POWIAT. Na ostatniej sesji rady powiatu elektroniczny system do liczenia głosów nie zdał egzaminu. Radni dwukrotnie przystępowali do głosowania, ale piloty nie działały jak należy. Teraz władze starostwa chcą zerwać umowę z firmą, która nie wywiązała się z kontraktu.

System został wprowadzony jeszcze w tym roku i kosztował 14 tys. zł brutto. – Miał ułatwić liczenie głosów, pomóc w opracowywaniu dokumentów i protokołów, ustalać kolejność radnych zgłaszających się do dyskusji – wylicza sekretarz starostwa, Tymoteusz Myrda.

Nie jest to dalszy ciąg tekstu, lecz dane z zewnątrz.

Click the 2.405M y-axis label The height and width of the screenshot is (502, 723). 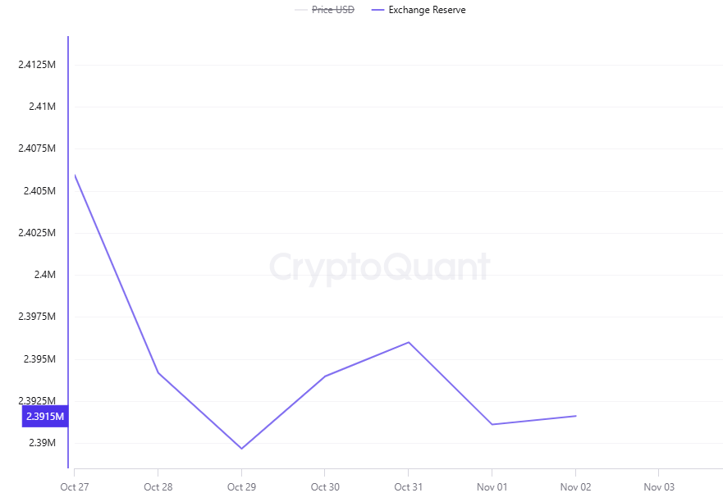point(39,191)
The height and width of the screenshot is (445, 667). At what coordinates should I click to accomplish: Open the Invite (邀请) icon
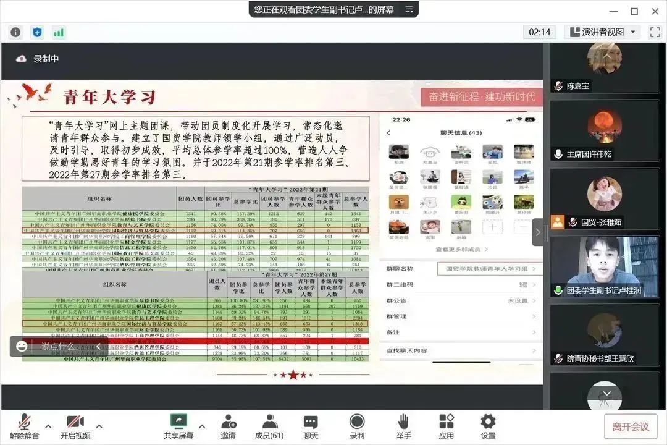pos(229,426)
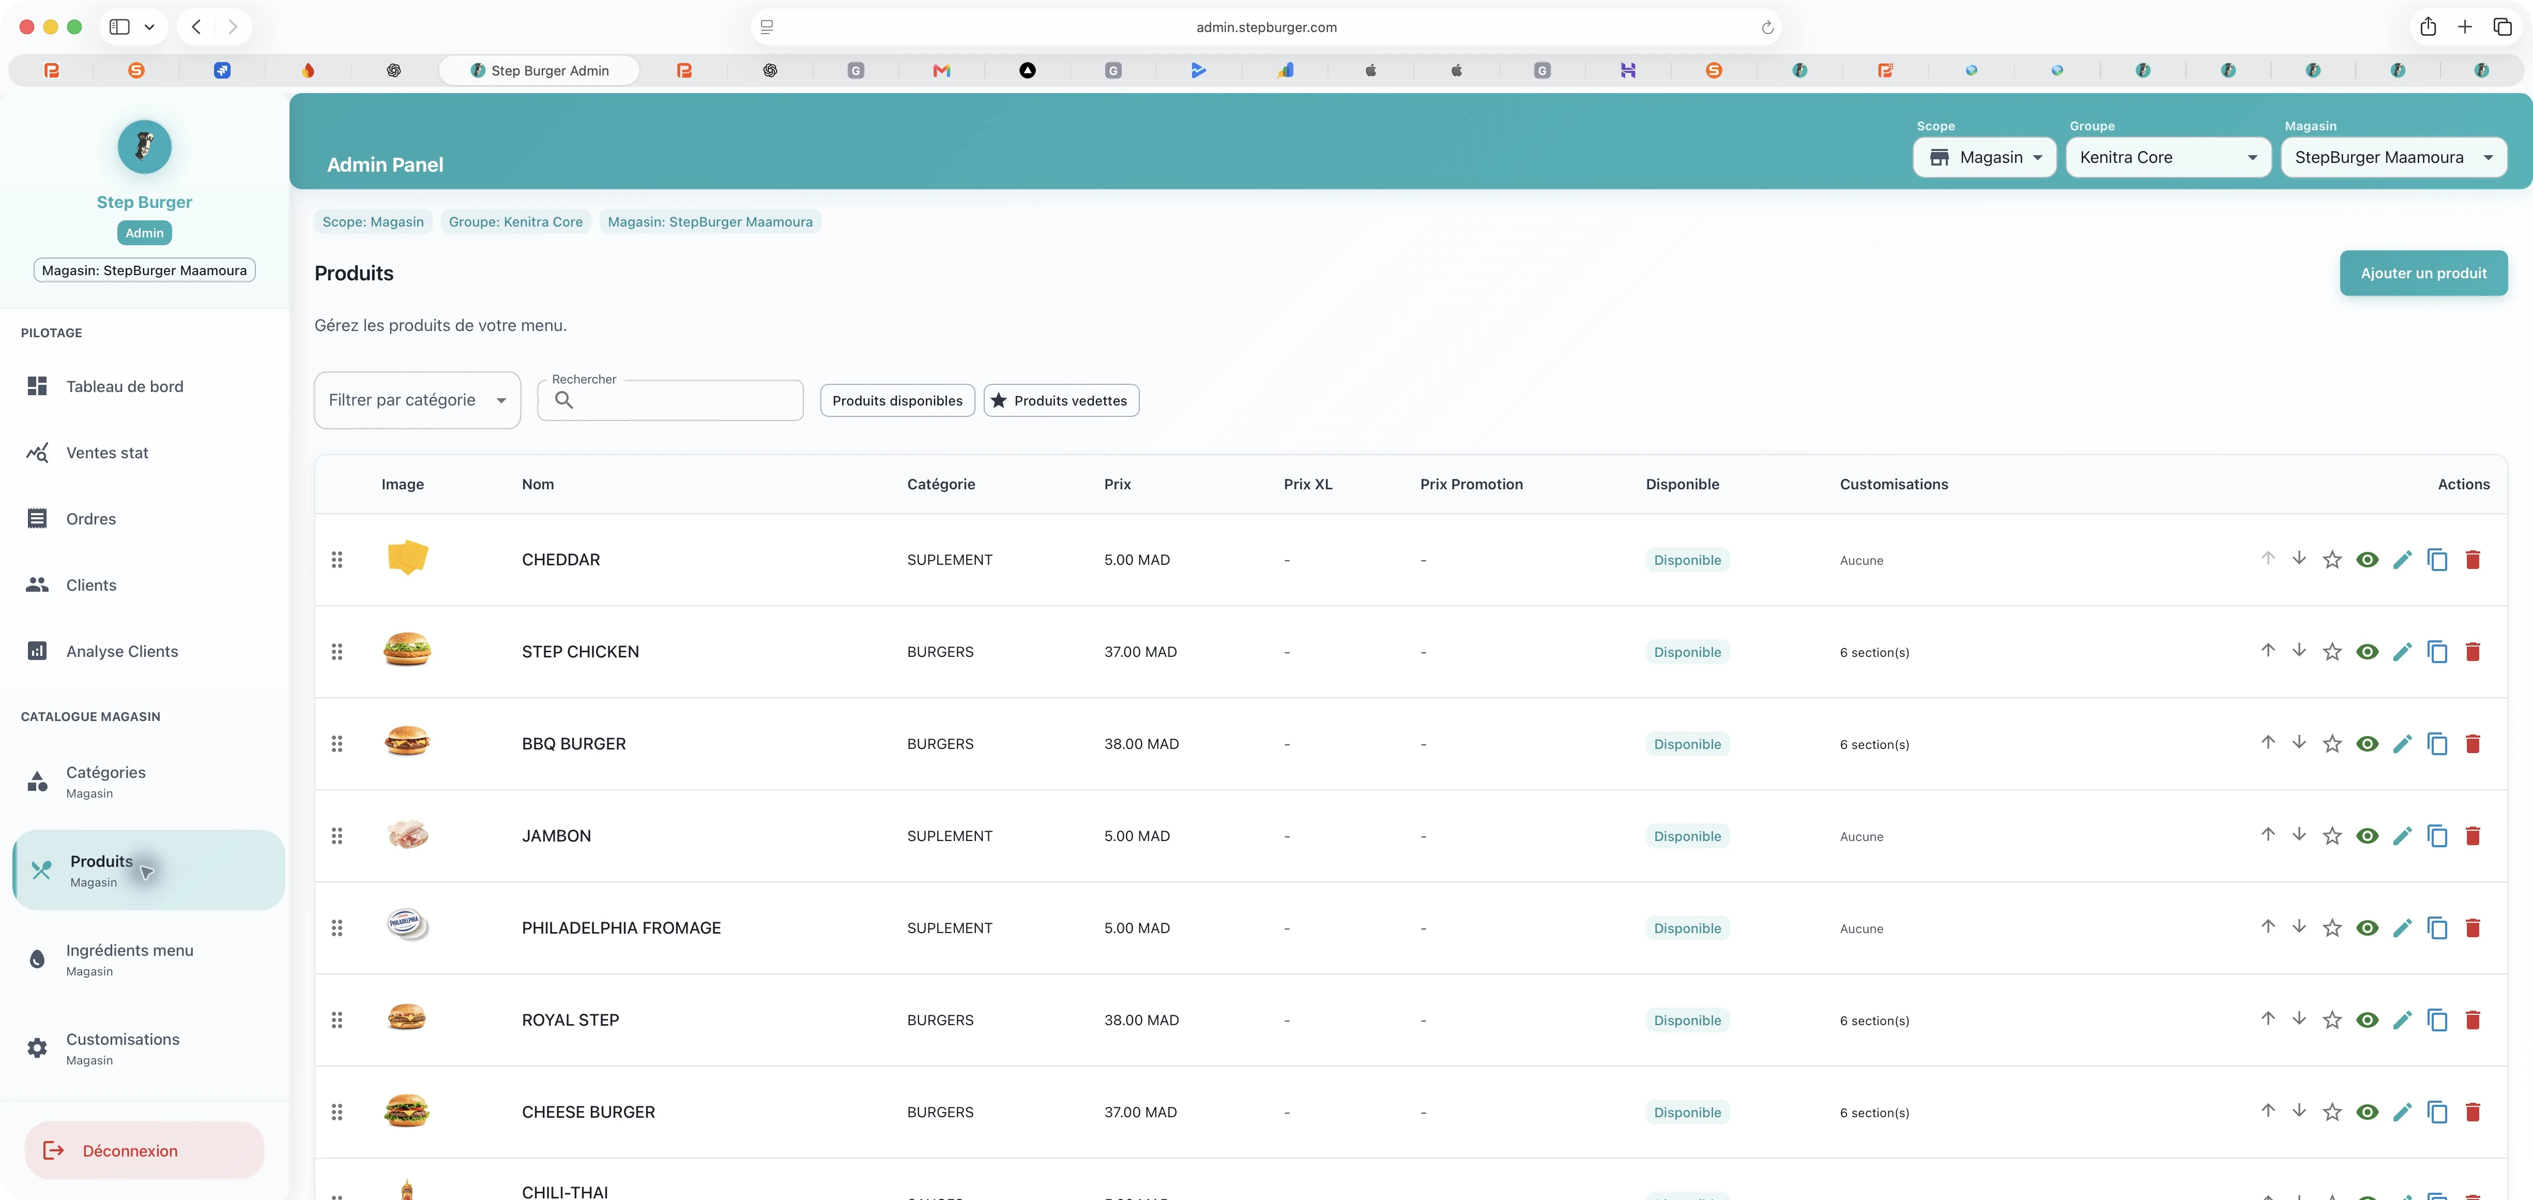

Na ostatniej sesji rady powiatu radni głosowali podnosząc ręce, bo elektroniczny system nie działał jak należy. – Chcemy zerwać umowę z firmą, oddać sprzęt i zażądać zwrotu pieniędzy – informuje Tymoteusz Myrda. – Ale to nie oznacza, że rezygnujemy z elektronicznego systemu do liczenia głosów – zapewnia.

Starostwo będzie teraz szukać innej firmy informatycznej, która poradzi sobie z tym zadaniem.